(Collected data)
***
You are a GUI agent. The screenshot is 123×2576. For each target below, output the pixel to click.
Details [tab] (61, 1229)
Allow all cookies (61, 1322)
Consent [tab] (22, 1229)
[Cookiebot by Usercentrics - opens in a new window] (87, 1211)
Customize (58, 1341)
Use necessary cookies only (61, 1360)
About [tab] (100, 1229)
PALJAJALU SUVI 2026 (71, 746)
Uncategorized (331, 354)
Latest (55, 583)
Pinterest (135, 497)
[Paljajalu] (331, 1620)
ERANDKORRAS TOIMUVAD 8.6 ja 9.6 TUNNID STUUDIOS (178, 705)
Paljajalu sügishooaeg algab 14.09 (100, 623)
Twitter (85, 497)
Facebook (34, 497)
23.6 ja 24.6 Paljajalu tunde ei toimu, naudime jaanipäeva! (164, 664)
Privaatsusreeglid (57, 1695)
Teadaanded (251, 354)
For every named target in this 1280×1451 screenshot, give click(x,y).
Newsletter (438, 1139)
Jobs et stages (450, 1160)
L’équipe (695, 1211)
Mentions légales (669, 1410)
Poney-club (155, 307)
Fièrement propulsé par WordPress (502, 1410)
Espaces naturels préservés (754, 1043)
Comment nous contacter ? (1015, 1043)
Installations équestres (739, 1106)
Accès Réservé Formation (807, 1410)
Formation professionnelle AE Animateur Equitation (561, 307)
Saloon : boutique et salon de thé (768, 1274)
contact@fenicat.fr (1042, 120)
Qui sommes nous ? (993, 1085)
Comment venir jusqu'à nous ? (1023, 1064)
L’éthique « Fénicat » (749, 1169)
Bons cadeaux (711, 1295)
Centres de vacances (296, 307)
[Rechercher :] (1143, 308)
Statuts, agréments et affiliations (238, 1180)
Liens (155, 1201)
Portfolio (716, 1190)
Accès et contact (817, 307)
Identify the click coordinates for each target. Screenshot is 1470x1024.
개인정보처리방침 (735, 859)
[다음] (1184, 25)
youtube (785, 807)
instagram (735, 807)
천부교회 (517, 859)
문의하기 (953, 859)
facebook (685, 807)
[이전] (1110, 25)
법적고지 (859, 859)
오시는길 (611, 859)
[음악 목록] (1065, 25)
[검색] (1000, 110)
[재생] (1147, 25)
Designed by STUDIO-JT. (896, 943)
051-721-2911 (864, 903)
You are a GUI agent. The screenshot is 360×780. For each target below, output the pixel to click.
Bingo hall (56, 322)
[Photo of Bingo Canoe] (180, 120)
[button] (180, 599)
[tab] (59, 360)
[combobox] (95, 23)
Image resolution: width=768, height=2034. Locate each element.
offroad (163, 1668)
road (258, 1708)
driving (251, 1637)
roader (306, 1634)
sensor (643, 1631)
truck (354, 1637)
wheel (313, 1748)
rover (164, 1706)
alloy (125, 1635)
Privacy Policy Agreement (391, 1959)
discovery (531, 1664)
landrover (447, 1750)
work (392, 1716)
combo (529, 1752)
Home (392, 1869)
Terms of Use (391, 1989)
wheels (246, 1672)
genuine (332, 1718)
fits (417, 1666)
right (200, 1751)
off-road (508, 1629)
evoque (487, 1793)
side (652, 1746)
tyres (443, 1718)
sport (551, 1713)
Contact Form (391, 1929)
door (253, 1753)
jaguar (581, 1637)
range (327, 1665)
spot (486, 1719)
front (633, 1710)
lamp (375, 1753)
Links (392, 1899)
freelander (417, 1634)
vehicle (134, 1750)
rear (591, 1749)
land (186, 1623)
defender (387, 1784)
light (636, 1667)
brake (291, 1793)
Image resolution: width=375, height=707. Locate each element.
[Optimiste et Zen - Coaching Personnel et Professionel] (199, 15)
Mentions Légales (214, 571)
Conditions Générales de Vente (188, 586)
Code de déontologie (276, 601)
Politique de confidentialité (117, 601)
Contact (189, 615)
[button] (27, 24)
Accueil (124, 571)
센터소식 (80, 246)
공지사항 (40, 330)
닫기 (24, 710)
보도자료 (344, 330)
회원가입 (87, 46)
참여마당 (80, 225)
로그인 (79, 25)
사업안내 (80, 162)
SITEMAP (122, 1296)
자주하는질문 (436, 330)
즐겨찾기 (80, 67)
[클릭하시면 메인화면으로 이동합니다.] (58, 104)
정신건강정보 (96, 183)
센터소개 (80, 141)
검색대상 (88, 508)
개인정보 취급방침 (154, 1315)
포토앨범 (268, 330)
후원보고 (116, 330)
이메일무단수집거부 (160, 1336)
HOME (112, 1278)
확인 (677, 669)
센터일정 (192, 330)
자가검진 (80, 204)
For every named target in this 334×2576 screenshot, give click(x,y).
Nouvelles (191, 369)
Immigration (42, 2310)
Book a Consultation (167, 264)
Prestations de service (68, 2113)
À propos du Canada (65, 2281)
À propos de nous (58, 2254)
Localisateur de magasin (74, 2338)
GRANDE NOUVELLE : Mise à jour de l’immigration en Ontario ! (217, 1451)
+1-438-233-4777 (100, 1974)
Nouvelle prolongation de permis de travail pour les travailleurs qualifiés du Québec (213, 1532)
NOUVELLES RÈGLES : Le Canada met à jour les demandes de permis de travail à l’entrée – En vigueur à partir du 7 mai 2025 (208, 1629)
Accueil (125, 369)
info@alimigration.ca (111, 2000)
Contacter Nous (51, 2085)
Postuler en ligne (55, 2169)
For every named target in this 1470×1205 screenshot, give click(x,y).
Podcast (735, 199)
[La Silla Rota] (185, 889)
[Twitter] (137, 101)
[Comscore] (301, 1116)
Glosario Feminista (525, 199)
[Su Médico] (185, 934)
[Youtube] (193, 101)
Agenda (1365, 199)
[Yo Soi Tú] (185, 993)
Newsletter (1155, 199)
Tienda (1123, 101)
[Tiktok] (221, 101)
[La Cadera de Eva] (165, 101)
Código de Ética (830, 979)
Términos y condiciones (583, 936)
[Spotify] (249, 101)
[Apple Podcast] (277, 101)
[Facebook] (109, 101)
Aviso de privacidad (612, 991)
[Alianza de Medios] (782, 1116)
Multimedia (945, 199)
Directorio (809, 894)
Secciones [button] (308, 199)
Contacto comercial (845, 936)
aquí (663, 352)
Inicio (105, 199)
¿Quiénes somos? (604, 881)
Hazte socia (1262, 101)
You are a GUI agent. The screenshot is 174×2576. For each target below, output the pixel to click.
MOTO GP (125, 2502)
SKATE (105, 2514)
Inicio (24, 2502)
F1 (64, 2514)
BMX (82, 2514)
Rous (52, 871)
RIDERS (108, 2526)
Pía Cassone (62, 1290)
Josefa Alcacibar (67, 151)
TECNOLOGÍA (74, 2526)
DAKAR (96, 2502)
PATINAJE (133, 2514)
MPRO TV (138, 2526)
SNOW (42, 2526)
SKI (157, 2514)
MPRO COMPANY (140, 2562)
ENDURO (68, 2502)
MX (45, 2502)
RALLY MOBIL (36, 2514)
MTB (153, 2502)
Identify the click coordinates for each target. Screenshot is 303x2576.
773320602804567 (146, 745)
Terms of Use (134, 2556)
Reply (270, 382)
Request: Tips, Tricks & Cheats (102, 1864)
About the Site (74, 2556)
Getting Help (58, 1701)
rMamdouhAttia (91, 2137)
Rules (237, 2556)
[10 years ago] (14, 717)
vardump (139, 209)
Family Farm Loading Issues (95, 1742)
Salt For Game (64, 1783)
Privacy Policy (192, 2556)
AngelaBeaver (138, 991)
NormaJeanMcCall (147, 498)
***
▶ [HOW TO COMPLETE THIS TASK]: In full and without alteration, reproduce the records above.

▶ [SOLUTION FOR THIS PROBLEM]:
You are a GUI agent. The screenshot is 123×2576. For each target below, output the pixel to click.
Details [tab] (61, 1229)
Allow all cookies (61, 1322)
Consent [tab] (22, 1229)
[Cookiebot by Usercentrics - opens in a new window] (87, 1211)
Customize (58, 1341)
Use necessary cookies only (61, 1360)
About [tab] (100, 1229)
PALJAJALU SUVI 2026 (71, 746)
Uncategorized (331, 354)
Latest (55, 583)
Pinterest (135, 497)
[Paljajalu] (331, 1620)
ERANDKORRAS TOIMUVAD 8.6 ja 9.6 TUNNID STUUDIOS (178, 705)
Paljajalu sügishooaeg algab 14.09 (100, 623)
Twitter (85, 497)
Facebook (34, 497)
23.6 ja 24.6 Paljajalu tunde ei toimu, naudime jaanipäeva! (164, 664)
Privaatsusreeglid (57, 1695)
Teadaanded (251, 354)
For every named target in this 1280×1451 screenshot, give click(x,y).
Newsletter (438, 1139)
Jobs et stages (450, 1160)
L’équipe (695, 1211)
Mentions légales (669, 1410)
Poney-club (155, 307)
Fièrement propulsé par WordPress (502, 1410)
Espaces naturels préservés (754, 1043)
Comment nous contacter ? (1015, 1043)
Installations équestres (739, 1106)
Accès Réservé Formation (807, 1410)
Formation professionnelle AE Animateur Equitation (561, 307)
Saloon : boutique et salon de thé (768, 1274)
contact@fenicat.fr (1042, 120)
Qui sommes nous ? (993, 1085)
Comment venir jusqu'à nous ? (1023, 1064)
L’éthique « Fénicat » (749, 1169)
Bons cadeaux (711, 1295)
Centres de vacances (296, 307)
[Rechercher :] (1143, 308)
Statuts, agréments et affiliations (238, 1180)
Liens (155, 1201)
Portfolio (716, 1190)
Accès et contact (817, 307)
Identify the click coordinates for each target. Screenshot is 1470x1024.
개인정보처리방침 (735, 859)
[다음] (1184, 25)
youtube (785, 807)
instagram (735, 807)
천부교회 (517, 859)
문의하기 (953, 859)
facebook (685, 807)
[이전] (1110, 25)
법적고지 (859, 859)
오시는길 (611, 859)
[음악 목록] (1065, 25)
[검색] (1000, 110)
[재생] (1147, 25)
Designed by STUDIO-JT. (896, 943)
051-721-2911 (864, 903)
You are a GUI agent. The screenshot is 360×780. For each target below, output the pixel to click.
Bingo hall (56, 322)
[Photo of Bingo Canoe] (180, 120)
[button] (180, 599)
[tab] (59, 360)
[combobox] (95, 23)
Image resolution: width=768, height=2034. Locate each element.
offroad (163, 1668)
road (258, 1708)
driving (251, 1637)
roader (306, 1634)
sensor (643, 1631)
truck (354, 1637)
wheel (313, 1748)
rover (164, 1706)
alloy (125, 1635)
Privacy Policy Agreement (391, 1959)
discovery (531, 1664)
landrover (447, 1750)
work (392, 1716)
combo (529, 1752)
Home (392, 1869)
Terms of Use (391, 1989)
wheels (246, 1672)
genuine (332, 1718)
fits (417, 1666)
right (200, 1751)
off-road (508, 1629)
evoque (487, 1793)
side (652, 1746)
tyres (443, 1718)
sport (551, 1713)
Contact Form (391, 1929)
door (253, 1753)
jaguar (581, 1637)
range (327, 1665)
spot (486, 1719)
front (633, 1710)
lamp (375, 1753)
Links (392, 1899)
freelander (417, 1634)
vehicle (134, 1750)
rear (591, 1749)
land (186, 1623)
defender (387, 1784)
light (636, 1667)
brake (291, 1793)
Image resolution: width=375, height=707. Locate each element.
[Optimiste et Zen - Coaching Personnel et Professionel] (199, 15)
Mentions Légales (214, 571)
Conditions Générales de Vente (188, 586)
Code de déontologie (276, 601)
Politique de confidentialité (117, 601)
Contact (189, 615)
[button] (27, 24)
Accueil (124, 571)
센터소식 (80, 246)
공지사항 (40, 330)
닫기 (24, 710)
보도자료 (344, 330)
회원가입 (87, 46)
참여마당 (80, 225)
로그인 (79, 25)
사업안내 (80, 162)
SITEMAP (122, 1296)
자주하는질문 (436, 330)
즐겨찾기 (80, 67)
[클릭하시면 메인화면으로 이동합니다.] (58, 104)
정신건강정보 (96, 183)
센터소개 (80, 141)
검색대상 (88, 508)
개인정보 취급방침 (154, 1315)
포토앨범 (268, 330)
후원보고 (116, 330)
이메일무단수집거부 (160, 1336)
HOME (112, 1278)
확인 (677, 669)
센터일정 (192, 330)
자가검진 (80, 204)
For every named target in this 334×2576 screenshot, give click(x,y).
Nouvelles (191, 369)
Immigration (42, 2310)
Book a Consultation (167, 264)
Prestations de service (68, 2113)
À propos du Canada (65, 2281)
À propos de nous (58, 2254)
Localisateur de magasin (74, 2338)
GRANDE NOUVELLE : Mise à jour de l’immigration en Ontario ! (217, 1451)
+1-438-233-4777 (100, 1974)
Nouvelle prolongation de permis de travail pour les travailleurs qualifiés du Québec (213, 1532)
NOUVELLES RÈGLES : Le Canada met à jour les demandes de permis de travail à l’entrée – En vigueur à partir du 7 mai 2025 (208, 1629)
Accueil (125, 369)
info@alimigration.ca (111, 2000)
Contacter Nous (51, 2085)
Postuler en ligne (55, 2169)
For every named target in this 1470×1205 screenshot, give click(x,y).
Podcast (735, 199)
[La Silla Rota] (185, 889)
[Twitter] (137, 101)
[Comscore] (301, 1116)
Glosario Feminista (525, 199)
[Su Médico] (185, 934)
[Youtube] (193, 101)
Agenda (1365, 199)
[Yo Soi Tú] (185, 993)
Newsletter (1155, 199)
Tienda (1123, 101)
[Tiktok] (221, 101)
[La Cadera de Eva] (165, 101)
Código de Ética (830, 979)
Términos y condiciones (583, 936)
[Spotify] (249, 101)
[Apple Podcast] (277, 101)
[Facebook] (109, 101)
Aviso de privacidad (612, 991)
[Alianza de Medios] (782, 1116)
Multimedia (945, 199)
Directorio (809, 894)
Secciones [button] (308, 199)
Contacto comercial (845, 936)
aquí (663, 352)
Inicio (105, 199)
¿Quiénes somos? (604, 881)
Hazte socia (1262, 101)
You are a GUI agent. The screenshot is 174×2576. For each target below, output the pixel to click.
MOTO GP (125, 2502)
SKATE (105, 2514)
Inicio (24, 2502)
F1 (64, 2514)
BMX (82, 2514)
Rous (52, 871)
RIDERS (108, 2526)
Pía Cassone (62, 1290)
Josefa Alcacibar (67, 151)
TECNOLOGÍA (74, 2526)
DAKAR (96, 2502)
PATINAJE (133, 2514)
MPRO TV (138, 2526)
SNOW (42, 2526)
SKI (157, 2514)
MPRO COMPANY (140, 2562)
ENDURO (68, 2502)
MX (45, 2502)
RALLY MOBIL (36, 2514)
MTB (153, 2502)
Identify the click coordinates for each target. Screenshot is 303x2576.
773320602804567 (146, 745)
Terms of Use (134, 2556)
Reply (270, 382)
Request: Tips, Tricks & Cheats (102, 1864)
About the Site (74, 2556)
Getting Help (58, 1701)
rMamdouhAttia (91, 2137)
Rules (237, 2556)
[10 years ago] (14, 717)
vardump (139, 209)
Family Farm Loading Issues (95, 1742)
Salt For Game (64, 1783)
Privacy Policy (192, 2556)
AngelaBeaver (138, 991)
NormaJeanMcCall (147, 498)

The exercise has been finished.